[EXCERPT PROVIDED — start]
For graduate students to succeed in academia after earning their degrees, Translational Neuroscience Graduate Program Director Jeffrey Stanley, Ph.D., places high value on a comprehensive and interdisciplinary training experience.
“One must keep in mind that the success rate of postdoctoral fellows successfully transitioning to junior faculty is extremely low – about 20% in the sciences. Yes, it is very competitive, but a key contributor for this low rate stems from the lack of proper training of predoctoral students that is needed to best prepare them for a successful career path in academic research,” he said. “We are very cognizant of this and we do our best in providing a comprehensive and interdisciplinary training experience. This begins by developing the skills of conducting research from start to finish – identifying the gaps in knowledge by critically reading the literature, developing a series of scientific questions and investigating how to best address these questions, followed by constructing a conceptual framework of the research proposal.”
Wayne State University’s The Graduate School will honor Dr. Stanley with a 2020 Outstanding Graduate Director Award, one of three it will give at the Academic Recognition Ceremony on April 23 in the McGregor Conference Center.
Dr. Stanley has directed the Translational Neuroscience Graduate Program since 2009. The doctorate program is housed in the Department of Psychiatry and Behavioral Neurosciences and hosts more than 40 graduate faculty members from 18 departments spanning four schools and colleges at WSU.
“The recognition is a good feeling and demonstrates that the program is steadily growing, students are very productive and graduates have secured postdoctoral positions at top-ranked institutions such as Yale University, Stanford University, University of Colorado and Banner University Medical Center in Phoenix, and hold faculty positions. This includes Dr. Hilary Marusak, who received her Ph.D. in 2016 and joined our faculty in 2019,” Dr. Stanley said. “Seeing the many accomplishments and successes of our current and past students is most satisfying.”
[EXCERPT PROVIDED — finish]
TASK ITEM A
Update the passage on the Translational Neuroscience Graduate Program starting at "Dr. Stanley has" and ending at "colleges at WSU.", changing "more than 40" to "over 40".
TASK ITEM B
Answer these questions about the passage on the Translational Neuroscience Graduate Program:
(i) On what date and in what venue will the Academic Recognition Ceremony take place?
(ii) Since what year has Dr. Stanley directed the program?
(iii) In what year did Dr. Hilary Marusak join the faculty?
You won't need the data that comes after this text.
[DATA TO EXAMINE — start]
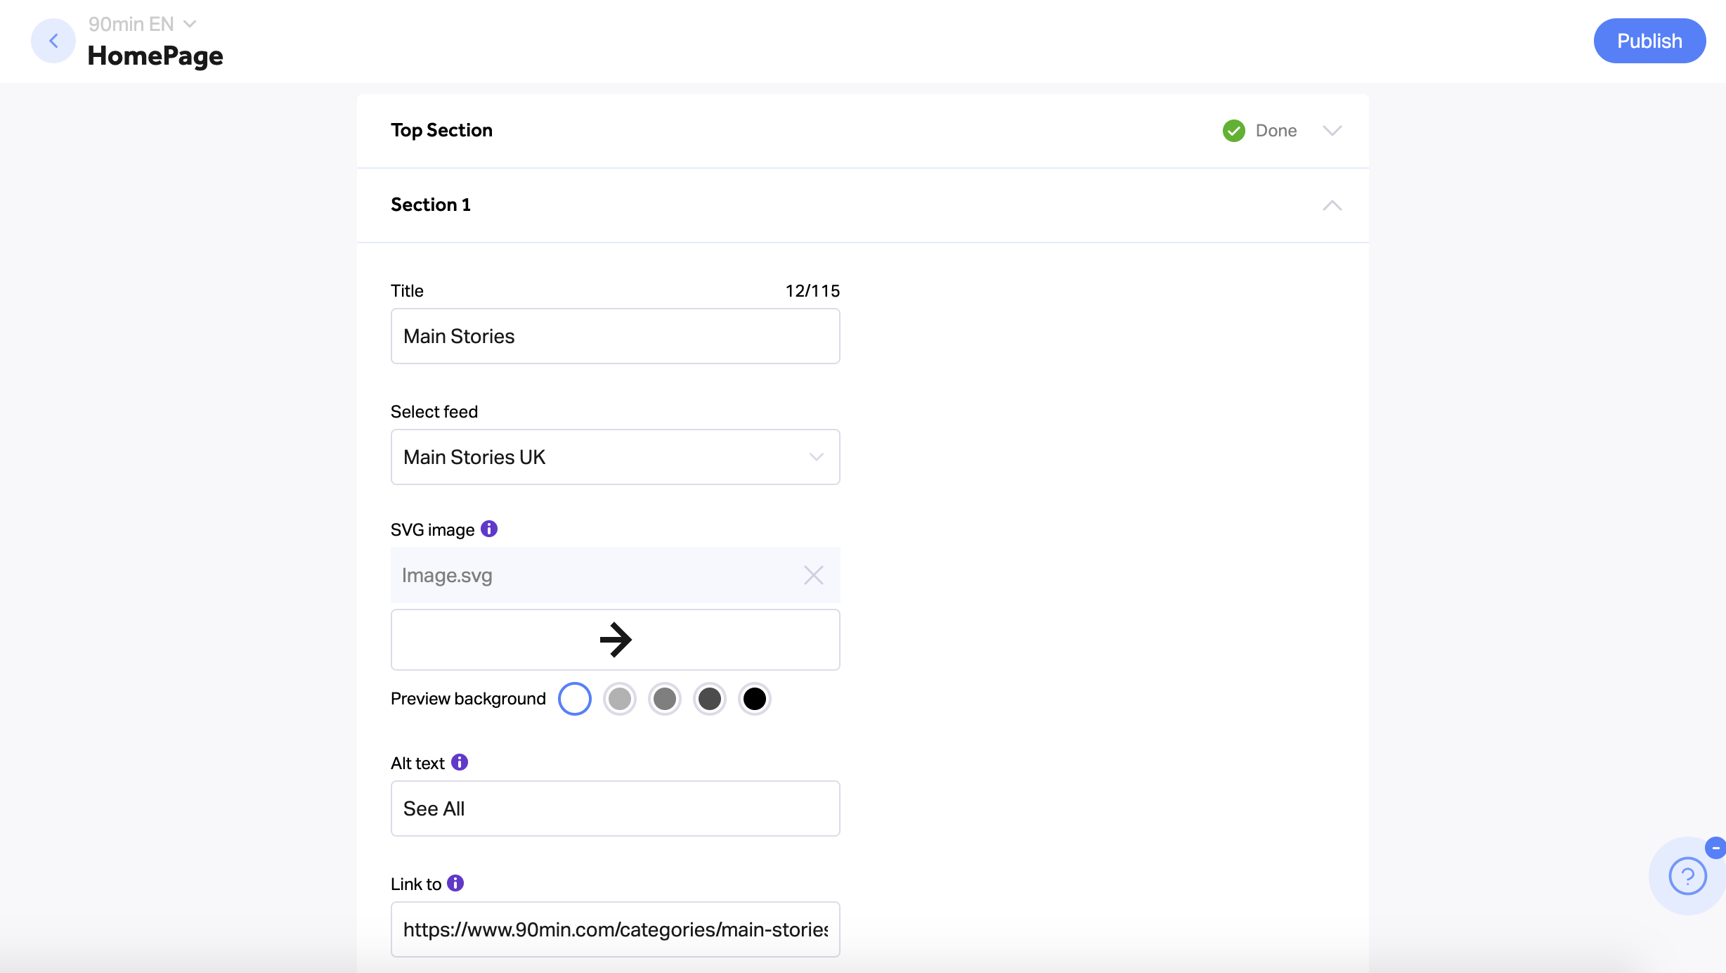Remove the Image.svg file
This screenshot has width=1726, height=973.
tap(814, 575)
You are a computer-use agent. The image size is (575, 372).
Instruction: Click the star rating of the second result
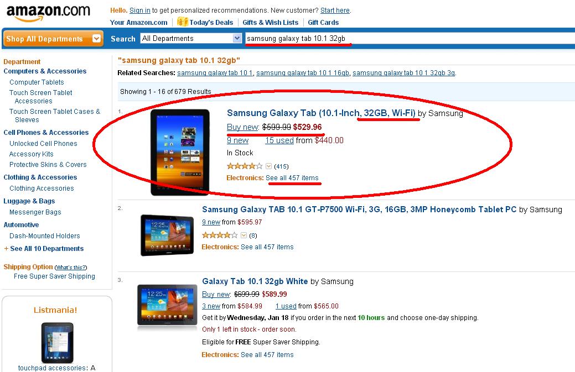click(x=220, y=235)
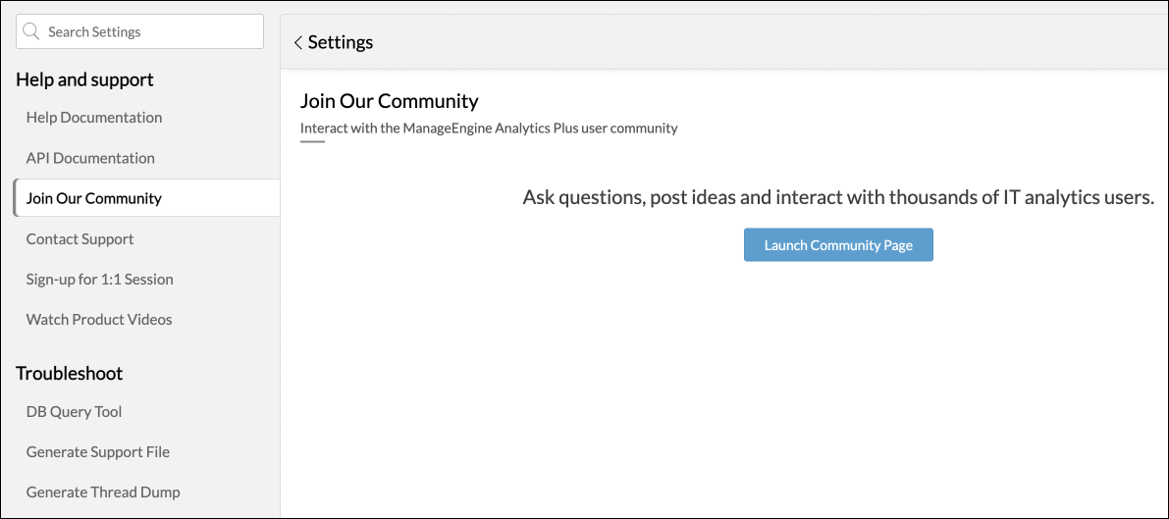Open the DB Query Tool
Image resolution: width=1169 pixels, height=519 pixels.
[x=74, y=412]
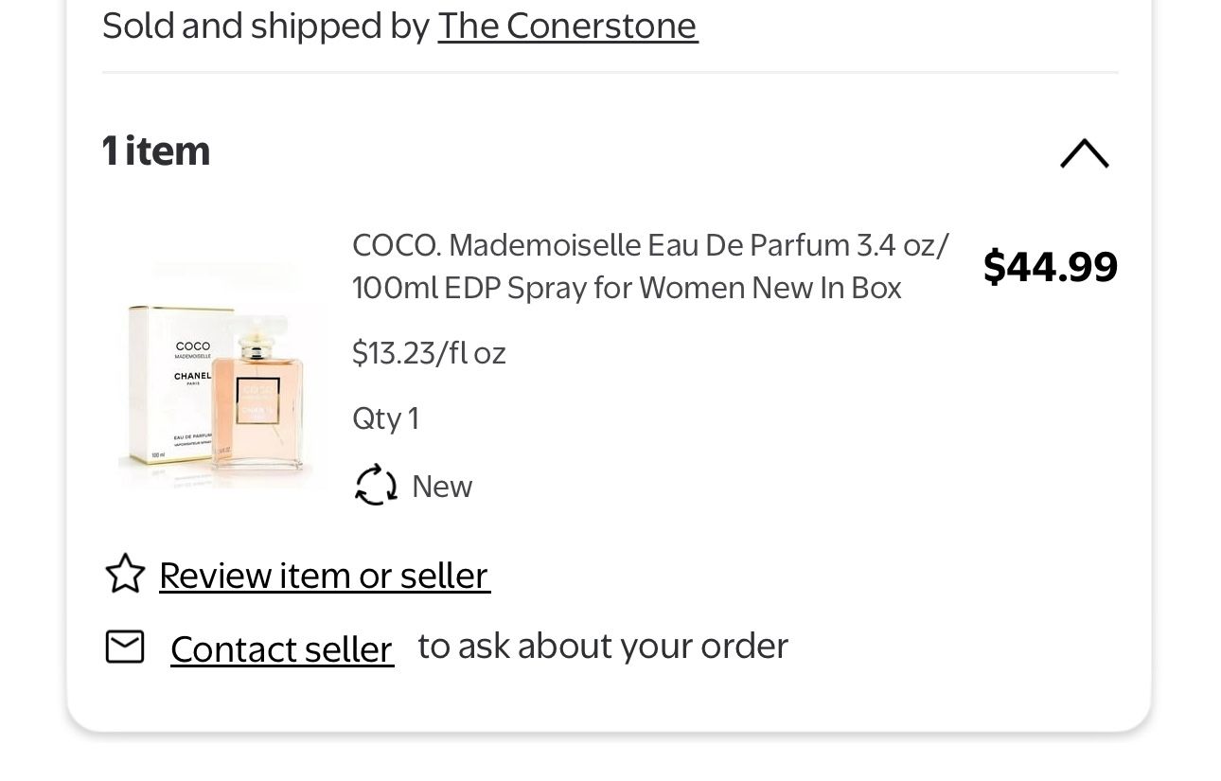Click the divider line above 1 item
1221x781 pixels.
(x=610, y=72)

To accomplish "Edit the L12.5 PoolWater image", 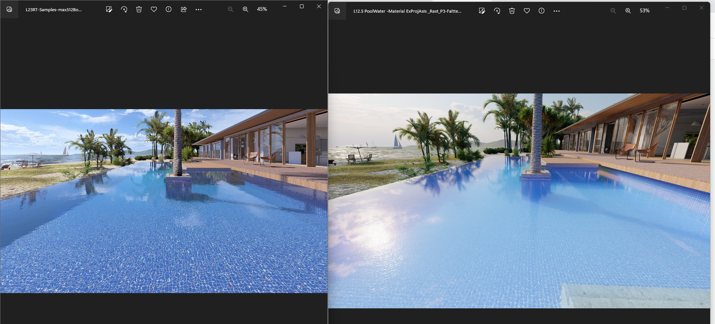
[DATA TO EXAMINE — finish]
PROBLEM SOLUTION A
Dr. Stanley has directed the Translational Neuroscience Graduate Program since 2009. The doctorate program is housed in the Department of Psychiatry and Behavioral Neurosciences and hosts over 40 graduate faculty members from 18 departments spanning four schools and colleges at WSU.

PROBLEM SOLUTION B
(i) April 23, in the McGregor Conference Center.
(ii) 2009.
(iii) 2019.